Morocco alerted German secret services about Amri’s danger

Manhunt for Amri continues

Morocco’s secret services have warned their German counterpart twice against the potential danger of Tunisian terror suspect Anis Amri few weeks before he drove a hijacked lorry into a crowded Christmas market in Berlin on Monday night, killing 12 people and injuring 49.
Morocco’s Directorate of Territory Surveillance (DST) alerted the Federal Intelligence Service (BND) in two letters dated September 19 and October 11 about a possible terrorist act to be committed by Amri, according to sources close to the DST.
Morocco’s secret agents have for months identified Amri as a fervent supporter of the Islamic state and indicated that he was seeing two dangerous IS sympathisers in Dortmund.
A hunt is underway across Europe for the continent’s most wanted man as Germany reels from its worst attack in decades.
"We can report today that we have new information that the suspect is with high probability really the perpetrator," Interior Minister Thomas de Maiziere told reporters on Thursday.
"In the cab, in the driving cabin, fingerprints were found and there is additional evidence that supports this," he said.
The Italian justice ministry on Thursday confirmed media reports that 24-year-old Tunisian asylum seeker was repeatedly admonished and transferred among Sicilian prisons for bad conduct.
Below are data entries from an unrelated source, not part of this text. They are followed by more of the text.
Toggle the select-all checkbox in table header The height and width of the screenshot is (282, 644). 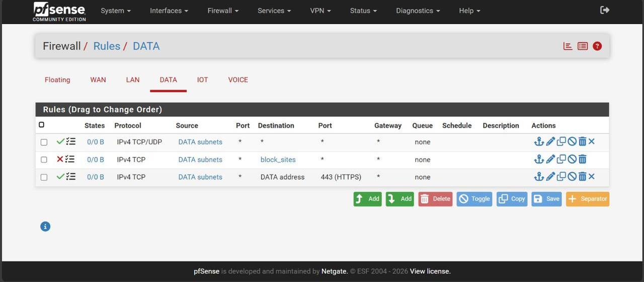42,125
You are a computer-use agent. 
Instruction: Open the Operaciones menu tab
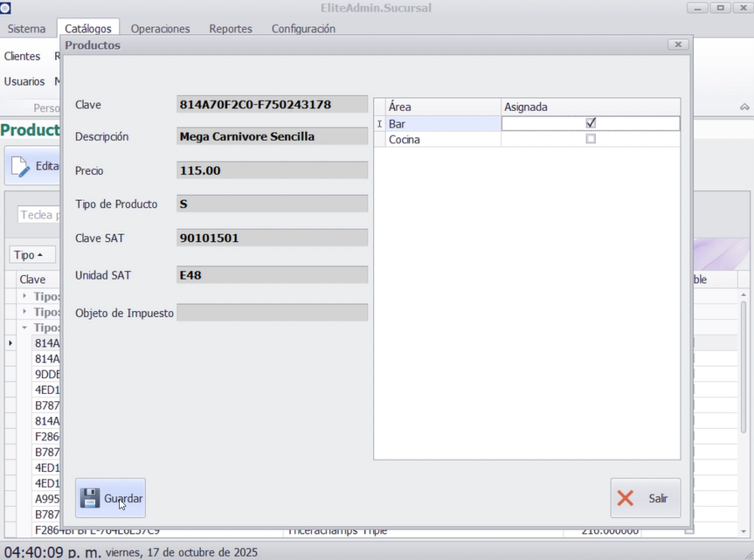tap(160, 29)
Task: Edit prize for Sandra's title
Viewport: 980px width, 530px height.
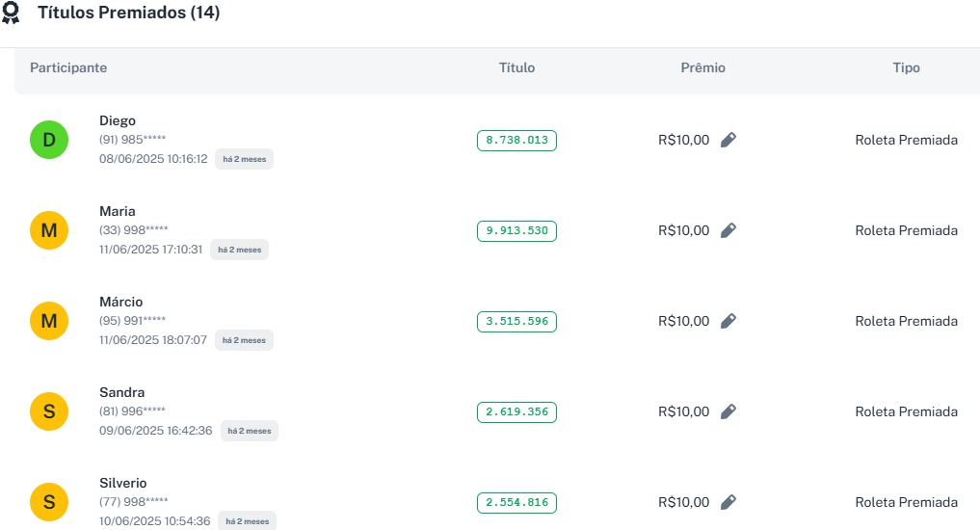Action: 728,411
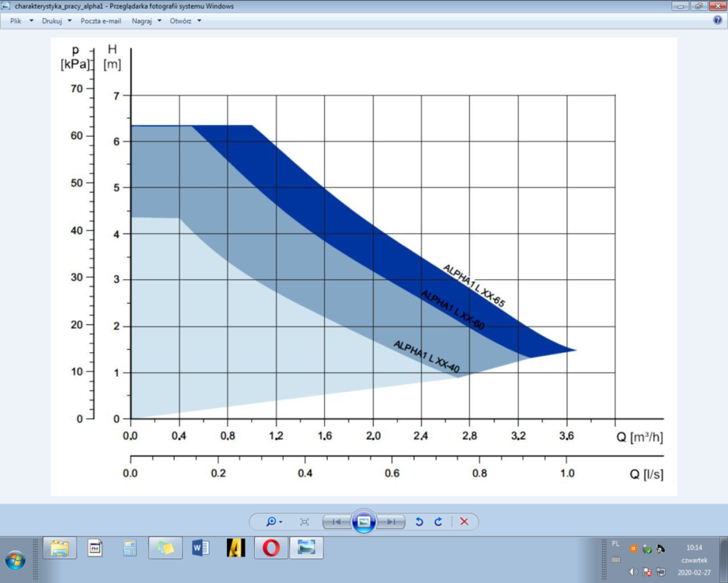Image resolution: width=728 pixels, height=583 pixels.
Task: Open Opera browser from the taskbar
Action: pos(271,548)
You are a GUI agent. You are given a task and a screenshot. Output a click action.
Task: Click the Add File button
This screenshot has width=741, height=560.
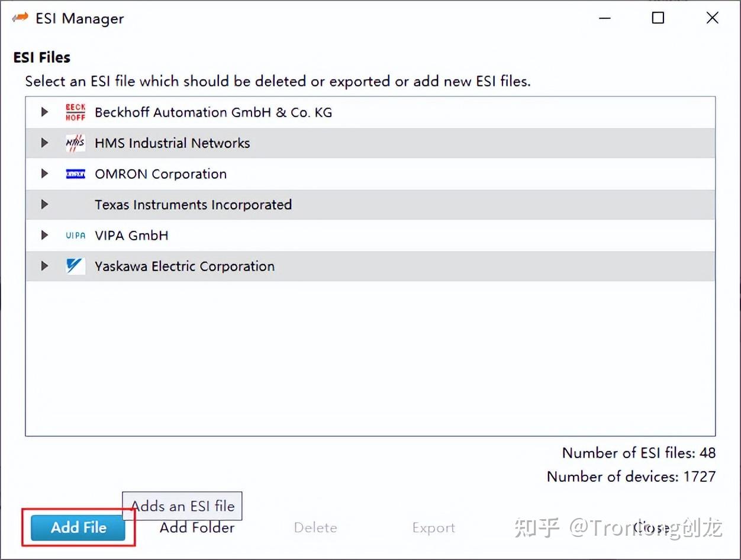78,527
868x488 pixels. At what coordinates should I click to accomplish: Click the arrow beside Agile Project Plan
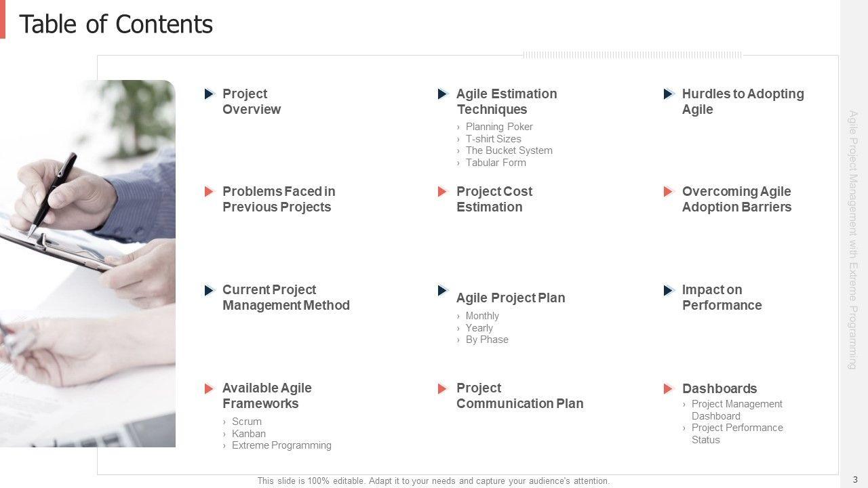443,291
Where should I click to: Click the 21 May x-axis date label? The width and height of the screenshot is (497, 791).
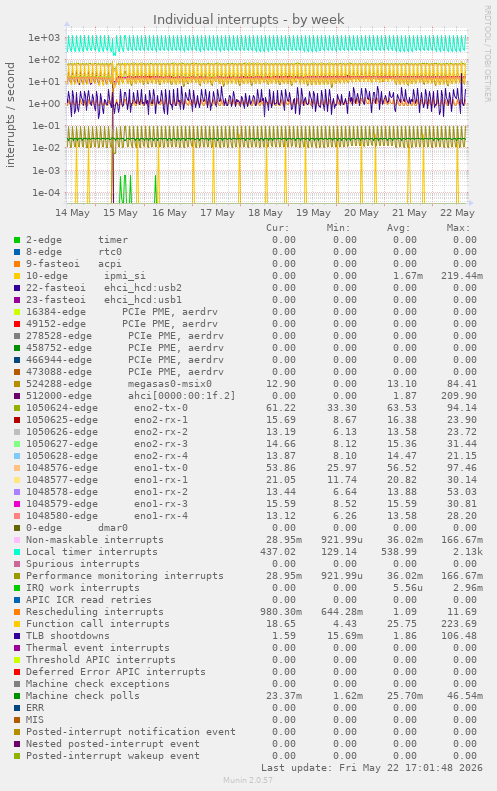(409, 212)
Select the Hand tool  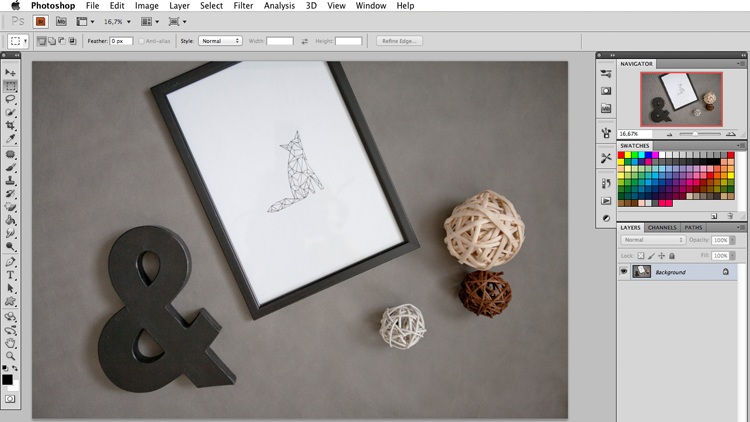point(10,343)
Amri was held in six different prisons on Sicily, where he served 3 ½ years for setting a fire at a refugee center and making threats, among other charges. But Italy apparently recorded no signs that Amri was becoming radicalized to embrace extremist violence. He then went to Switzerland before reaching Germany last year where the authorities had been trying to deport him after his asylum application was rejected,
In mid-2016, Tunisian authorities eavesdropped on Amri’s conversation with two Islamic State fighters before informing German authorities. Amri also offered himself as a suicide attacker on known Islamist chat sites, according to Bild newspaper.